HABER MERKEZİ – Efrîn 20 Ocak 2018 yılında işgalci Türk devleti ve çeteleri tarafından işgal edildiği günden bugüne kadar, binlerce barbarlık örneğini gözler önüne serdiği gibi, Türk devletinin işgal politikaları ile aslında ne yapmak istediğini bir kez daha Efrîn somutunda göstermiş bulunmakta.
Daha ilk günden tavuk hırsızlığı yapmaya başlayan Erdoğan ve TC devletinin işgalci çeteleri yaklaşık 5 yıldır her gün aralıksız olarak, Efrîn halkına saldırmaya devam etmekte. Efrîn adeta çetelerin suç yuvası haline dönüştürülmektedir. Her gün kaçırılan, işkence edilen insanlar, katlediliyor katledilme tehlikesi yaşıyorlar. Efrîn işgal savaşının başladığı ilk günden bugüne kadar savaştan en çok yara alan ve işgal saldırılarının hedefi haline gelen kadın ve çocukların Efrin’de yaşadıkları insanlığın utanç tablosu olarak Dünya’nın gözleri önüne serilmekte.

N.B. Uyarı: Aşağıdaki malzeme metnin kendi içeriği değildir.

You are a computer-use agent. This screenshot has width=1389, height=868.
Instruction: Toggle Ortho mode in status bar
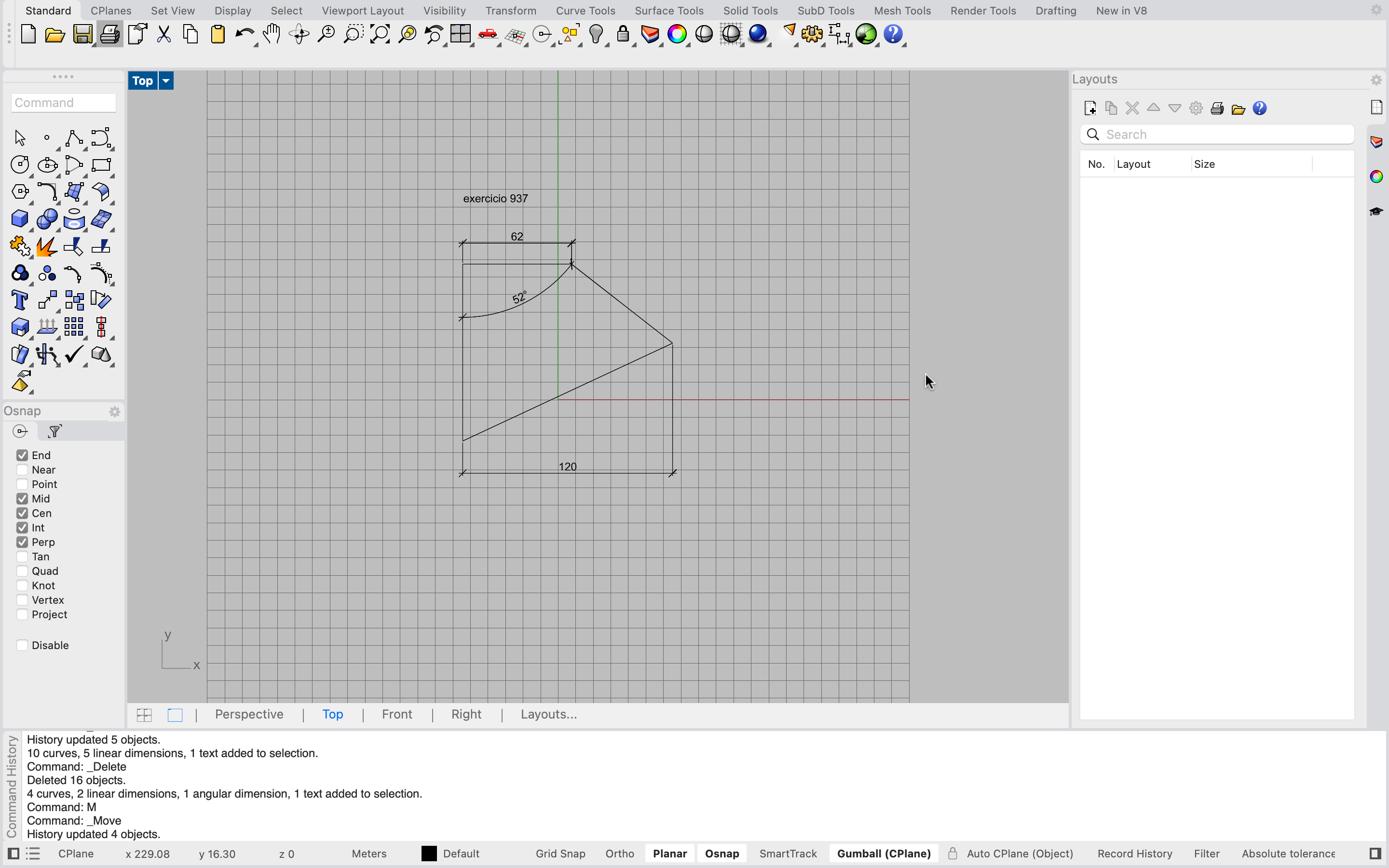(619, 854)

Efrîn işgalinde çetelerin yanında yer alan KDP’nin Rojava uzantısı olan ENKS’ninde bu saldırıların bir ortağı olduğu ise kesinlikle unutulmamalı. Efrîn işgalinin yıldönümü yaşadığımız bugünlerde hazırlamakta olduğumuz dosya ile bir kez daha Efrîn işgalinde işgalci Türk devleti çetelerinin vahşetini gözler önüne sermeye, duymaz, görmez, bilmez olan Dünya’ya bir kez daha göstermeye çalışacağız.
Dosyanın ilk bölümünde, Efrîn işgali sırasında ve sonrasında kadınların yaşadığı vahşeti sizlere anlatmaya çalışacağız.
Efrîn işgal saldırıları ile birlikte, kadınların büyük bir bölümü direniş cephesinde yerlerini aldı. Hiç kuşkusuz Kürt kadını şahsında Dımdım’dan Malabadiye, Malabadi’den Sur’a, Surdan Cizre’ye, Cizre’den Kobanê’ye, Kobanê’den Kurdistan dağlarına kadar yaşanan bir mücadele gerçekliği var. Bu mücadele salt askeri bir mücadele değil aynı zamanda, siyasal, toplumsal, sosyolojik mücadele gerçekliği. Kürt kadınları şahsında, yeniden karın altında yeşeren bir umut gibi Ortadoğu halklarının mücadelesi bu temelde Dünya halklarından kadınların geliştirdiği bir mücadele gerçekliği tüm çıplaklığı ile karşımızda durmakta. İnkar edilemez bu gerçeklik Efrîn’de de somutlaşmıştır.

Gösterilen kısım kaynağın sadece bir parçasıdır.